EXERCISE REQUIREMENTS
Extract every line from the records below and reproduce each one word for word, keeping the original order.

━━ THE DATA ━━

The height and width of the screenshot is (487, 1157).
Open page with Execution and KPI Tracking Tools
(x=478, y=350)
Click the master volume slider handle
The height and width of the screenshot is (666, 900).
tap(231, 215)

━━━

OUTPUT OF THE TASK
The height and width of the screenshot is (487, 1157).
Open page with Execution and KPI Tracking Tools
(x=478, y=350)
Click the master volume slider handle
The height and width of the screenshot is (666, 900).
tap(231, 215)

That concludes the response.